▶ **WHAT THE EXERCISE ASKS**:
Which lines run from the one containing "Where should I click to: Toggle the Active" to the last line of the entries? Return them exactly, with nothing more.

Saved data entries:
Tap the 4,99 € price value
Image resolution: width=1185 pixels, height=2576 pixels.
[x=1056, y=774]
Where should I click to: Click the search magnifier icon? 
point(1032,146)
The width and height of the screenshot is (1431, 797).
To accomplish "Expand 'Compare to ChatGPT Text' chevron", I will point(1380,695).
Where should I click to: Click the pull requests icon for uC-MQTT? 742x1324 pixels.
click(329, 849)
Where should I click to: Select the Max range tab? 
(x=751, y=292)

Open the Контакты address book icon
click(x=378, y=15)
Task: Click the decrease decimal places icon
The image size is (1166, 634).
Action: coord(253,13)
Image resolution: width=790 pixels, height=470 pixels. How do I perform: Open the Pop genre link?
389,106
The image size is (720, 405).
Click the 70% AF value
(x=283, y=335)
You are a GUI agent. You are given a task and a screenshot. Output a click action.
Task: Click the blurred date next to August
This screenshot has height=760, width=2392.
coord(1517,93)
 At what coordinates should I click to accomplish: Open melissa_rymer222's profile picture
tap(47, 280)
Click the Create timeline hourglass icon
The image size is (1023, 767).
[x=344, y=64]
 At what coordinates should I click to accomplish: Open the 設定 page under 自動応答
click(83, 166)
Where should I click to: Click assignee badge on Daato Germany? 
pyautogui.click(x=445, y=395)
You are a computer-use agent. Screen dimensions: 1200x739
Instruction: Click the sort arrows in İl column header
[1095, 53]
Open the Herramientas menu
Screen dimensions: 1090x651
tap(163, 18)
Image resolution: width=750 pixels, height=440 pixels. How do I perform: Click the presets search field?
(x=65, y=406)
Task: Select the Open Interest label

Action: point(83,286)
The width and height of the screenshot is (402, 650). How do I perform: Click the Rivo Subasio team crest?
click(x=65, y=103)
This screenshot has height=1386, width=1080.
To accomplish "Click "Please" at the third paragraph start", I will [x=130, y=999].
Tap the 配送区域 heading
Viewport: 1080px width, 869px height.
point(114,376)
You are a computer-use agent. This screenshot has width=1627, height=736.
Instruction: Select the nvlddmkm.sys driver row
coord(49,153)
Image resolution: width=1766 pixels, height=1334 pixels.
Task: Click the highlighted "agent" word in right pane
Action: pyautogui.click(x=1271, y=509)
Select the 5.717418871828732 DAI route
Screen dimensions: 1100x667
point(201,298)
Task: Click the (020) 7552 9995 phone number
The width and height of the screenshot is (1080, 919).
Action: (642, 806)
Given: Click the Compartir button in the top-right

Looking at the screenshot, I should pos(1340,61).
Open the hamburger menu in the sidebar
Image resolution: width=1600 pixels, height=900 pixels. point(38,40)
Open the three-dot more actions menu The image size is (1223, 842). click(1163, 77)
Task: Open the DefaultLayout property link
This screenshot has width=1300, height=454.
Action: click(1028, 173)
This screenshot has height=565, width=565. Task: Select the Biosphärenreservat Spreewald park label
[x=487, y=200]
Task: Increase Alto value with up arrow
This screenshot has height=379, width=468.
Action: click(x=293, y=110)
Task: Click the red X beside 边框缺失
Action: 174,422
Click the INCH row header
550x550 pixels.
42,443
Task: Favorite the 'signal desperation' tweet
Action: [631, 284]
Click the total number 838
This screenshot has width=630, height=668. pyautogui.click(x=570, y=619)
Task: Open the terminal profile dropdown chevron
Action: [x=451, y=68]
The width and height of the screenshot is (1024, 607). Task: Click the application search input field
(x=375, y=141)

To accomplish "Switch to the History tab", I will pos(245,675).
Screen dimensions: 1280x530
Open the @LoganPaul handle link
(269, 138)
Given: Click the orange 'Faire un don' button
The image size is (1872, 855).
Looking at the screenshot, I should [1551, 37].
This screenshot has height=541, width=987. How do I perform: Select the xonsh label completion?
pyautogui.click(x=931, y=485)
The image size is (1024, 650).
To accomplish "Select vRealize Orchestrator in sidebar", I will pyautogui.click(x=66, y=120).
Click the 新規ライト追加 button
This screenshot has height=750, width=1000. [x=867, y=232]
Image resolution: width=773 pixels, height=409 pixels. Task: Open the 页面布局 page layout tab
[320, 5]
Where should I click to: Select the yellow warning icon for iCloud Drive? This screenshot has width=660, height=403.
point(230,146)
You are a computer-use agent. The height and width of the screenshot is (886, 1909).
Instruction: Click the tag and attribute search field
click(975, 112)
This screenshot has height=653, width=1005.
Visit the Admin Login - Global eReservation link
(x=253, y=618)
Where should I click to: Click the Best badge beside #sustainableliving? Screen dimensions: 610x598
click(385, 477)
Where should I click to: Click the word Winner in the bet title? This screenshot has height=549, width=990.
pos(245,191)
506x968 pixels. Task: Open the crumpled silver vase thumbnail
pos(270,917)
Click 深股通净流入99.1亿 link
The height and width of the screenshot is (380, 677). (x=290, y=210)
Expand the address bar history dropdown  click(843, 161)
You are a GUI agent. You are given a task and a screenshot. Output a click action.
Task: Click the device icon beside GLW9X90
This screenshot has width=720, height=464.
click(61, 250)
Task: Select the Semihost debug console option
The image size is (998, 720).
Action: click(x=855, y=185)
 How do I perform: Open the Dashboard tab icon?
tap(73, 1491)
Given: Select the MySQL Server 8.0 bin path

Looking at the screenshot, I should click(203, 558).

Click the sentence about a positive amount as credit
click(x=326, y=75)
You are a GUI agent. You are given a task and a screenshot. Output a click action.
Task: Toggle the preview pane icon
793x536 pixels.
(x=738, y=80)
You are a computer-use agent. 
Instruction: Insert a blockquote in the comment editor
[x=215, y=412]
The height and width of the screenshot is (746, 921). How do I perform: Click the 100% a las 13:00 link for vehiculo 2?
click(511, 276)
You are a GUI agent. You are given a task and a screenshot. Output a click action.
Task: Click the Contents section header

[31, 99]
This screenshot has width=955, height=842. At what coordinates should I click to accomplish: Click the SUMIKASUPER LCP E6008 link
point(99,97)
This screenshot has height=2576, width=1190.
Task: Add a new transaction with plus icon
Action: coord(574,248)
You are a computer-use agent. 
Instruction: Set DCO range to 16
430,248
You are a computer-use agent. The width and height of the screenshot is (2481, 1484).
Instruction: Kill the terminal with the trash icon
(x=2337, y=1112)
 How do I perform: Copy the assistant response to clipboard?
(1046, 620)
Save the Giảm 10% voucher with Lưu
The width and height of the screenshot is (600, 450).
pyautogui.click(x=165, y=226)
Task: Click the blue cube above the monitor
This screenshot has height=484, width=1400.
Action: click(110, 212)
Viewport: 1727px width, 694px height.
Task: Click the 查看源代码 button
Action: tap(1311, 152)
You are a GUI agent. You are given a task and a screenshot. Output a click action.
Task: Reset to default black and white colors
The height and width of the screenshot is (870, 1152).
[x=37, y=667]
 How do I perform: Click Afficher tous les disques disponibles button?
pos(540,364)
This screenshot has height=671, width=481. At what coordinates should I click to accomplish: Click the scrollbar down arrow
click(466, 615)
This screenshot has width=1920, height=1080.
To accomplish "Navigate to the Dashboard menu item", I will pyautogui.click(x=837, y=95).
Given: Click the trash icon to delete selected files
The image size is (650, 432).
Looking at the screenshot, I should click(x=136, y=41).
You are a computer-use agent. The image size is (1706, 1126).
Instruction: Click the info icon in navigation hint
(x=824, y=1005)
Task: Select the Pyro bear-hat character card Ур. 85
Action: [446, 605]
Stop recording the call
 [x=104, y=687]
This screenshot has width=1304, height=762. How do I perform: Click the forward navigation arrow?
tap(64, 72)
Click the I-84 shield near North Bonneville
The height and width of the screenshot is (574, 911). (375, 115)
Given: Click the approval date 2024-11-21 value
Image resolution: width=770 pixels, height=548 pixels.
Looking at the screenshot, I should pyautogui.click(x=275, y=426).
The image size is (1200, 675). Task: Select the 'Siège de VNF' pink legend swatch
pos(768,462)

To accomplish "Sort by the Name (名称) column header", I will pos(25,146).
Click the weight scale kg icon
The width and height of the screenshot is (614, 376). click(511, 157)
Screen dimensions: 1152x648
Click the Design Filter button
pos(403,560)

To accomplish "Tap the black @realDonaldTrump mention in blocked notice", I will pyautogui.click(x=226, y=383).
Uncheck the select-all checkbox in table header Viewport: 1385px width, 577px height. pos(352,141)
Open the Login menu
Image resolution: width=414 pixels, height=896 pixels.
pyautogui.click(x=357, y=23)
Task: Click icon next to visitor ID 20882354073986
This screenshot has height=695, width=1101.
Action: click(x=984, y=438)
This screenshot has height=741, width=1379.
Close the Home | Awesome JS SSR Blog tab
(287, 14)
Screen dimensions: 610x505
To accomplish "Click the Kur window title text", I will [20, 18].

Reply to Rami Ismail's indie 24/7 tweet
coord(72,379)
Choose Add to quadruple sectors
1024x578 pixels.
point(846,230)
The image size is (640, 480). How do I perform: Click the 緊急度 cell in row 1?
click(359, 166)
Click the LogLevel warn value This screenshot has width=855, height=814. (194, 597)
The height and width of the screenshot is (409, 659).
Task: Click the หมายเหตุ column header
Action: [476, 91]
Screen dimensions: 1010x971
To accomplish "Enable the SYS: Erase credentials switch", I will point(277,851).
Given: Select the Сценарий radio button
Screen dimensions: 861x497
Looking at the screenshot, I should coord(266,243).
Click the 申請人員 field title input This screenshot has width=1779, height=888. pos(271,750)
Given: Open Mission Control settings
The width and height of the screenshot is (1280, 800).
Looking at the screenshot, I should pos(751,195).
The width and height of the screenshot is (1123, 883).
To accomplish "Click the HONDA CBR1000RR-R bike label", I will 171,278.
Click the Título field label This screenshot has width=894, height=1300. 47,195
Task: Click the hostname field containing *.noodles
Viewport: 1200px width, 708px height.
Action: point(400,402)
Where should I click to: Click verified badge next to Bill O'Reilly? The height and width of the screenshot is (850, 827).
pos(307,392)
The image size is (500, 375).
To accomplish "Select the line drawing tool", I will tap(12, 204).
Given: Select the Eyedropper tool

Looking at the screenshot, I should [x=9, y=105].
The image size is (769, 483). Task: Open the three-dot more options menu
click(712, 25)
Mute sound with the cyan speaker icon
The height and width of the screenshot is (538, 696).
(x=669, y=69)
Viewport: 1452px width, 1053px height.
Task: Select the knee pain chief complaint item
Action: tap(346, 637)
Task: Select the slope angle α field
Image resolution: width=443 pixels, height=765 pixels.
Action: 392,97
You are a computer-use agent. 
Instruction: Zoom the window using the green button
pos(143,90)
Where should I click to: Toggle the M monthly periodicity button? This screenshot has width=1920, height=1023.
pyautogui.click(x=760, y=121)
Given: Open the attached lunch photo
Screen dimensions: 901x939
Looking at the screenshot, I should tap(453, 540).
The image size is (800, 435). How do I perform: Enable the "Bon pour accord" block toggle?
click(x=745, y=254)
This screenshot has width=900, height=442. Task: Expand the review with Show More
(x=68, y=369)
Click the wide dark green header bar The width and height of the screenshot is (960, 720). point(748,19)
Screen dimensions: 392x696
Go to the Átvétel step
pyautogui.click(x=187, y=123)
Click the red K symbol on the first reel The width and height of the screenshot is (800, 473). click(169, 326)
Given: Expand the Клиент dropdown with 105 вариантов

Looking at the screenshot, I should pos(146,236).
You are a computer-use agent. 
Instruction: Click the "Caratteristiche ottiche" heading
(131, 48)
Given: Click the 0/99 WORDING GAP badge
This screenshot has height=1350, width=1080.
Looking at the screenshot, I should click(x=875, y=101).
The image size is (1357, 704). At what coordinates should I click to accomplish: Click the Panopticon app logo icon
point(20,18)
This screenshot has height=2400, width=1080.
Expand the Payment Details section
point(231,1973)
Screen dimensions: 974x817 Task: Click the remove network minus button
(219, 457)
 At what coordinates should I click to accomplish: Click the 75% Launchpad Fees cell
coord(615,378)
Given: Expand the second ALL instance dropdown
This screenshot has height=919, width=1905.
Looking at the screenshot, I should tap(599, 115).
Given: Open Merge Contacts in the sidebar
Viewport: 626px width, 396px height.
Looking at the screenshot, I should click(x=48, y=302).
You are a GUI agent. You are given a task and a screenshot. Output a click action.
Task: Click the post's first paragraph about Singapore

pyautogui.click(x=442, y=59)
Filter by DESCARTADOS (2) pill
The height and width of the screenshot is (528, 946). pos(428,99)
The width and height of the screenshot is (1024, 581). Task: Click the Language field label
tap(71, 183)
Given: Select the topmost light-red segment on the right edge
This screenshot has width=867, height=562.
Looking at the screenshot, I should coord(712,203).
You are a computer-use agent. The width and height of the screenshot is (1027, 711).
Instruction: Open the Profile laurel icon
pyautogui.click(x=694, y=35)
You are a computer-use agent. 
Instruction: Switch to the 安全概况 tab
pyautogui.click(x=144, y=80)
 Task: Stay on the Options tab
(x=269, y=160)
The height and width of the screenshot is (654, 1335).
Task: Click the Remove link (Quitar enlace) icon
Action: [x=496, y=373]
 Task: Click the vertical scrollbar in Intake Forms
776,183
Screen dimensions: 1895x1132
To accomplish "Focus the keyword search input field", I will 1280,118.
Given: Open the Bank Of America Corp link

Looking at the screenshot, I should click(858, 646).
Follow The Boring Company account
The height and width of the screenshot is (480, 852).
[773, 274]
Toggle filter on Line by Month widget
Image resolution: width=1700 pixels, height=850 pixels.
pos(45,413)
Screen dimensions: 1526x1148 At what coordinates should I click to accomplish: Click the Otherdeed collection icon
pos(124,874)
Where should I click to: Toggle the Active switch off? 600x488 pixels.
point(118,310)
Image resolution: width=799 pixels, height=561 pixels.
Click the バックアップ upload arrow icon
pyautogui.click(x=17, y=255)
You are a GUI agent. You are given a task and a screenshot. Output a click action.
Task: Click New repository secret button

▶ **SOLUTION FOR THIS TASK**:
Where should I click to: Toggle the Active switch off? 600x488 pixels.
point(118,310)
Image resolution: width=799 pixels, height=561 pixels.
Click the バックアップ upload arrow icon
pyautogui.click(x=17, y=255)
You are a GUI agent. You are given a task and a screenshot. Output a click action.
Task: Click New repository secret button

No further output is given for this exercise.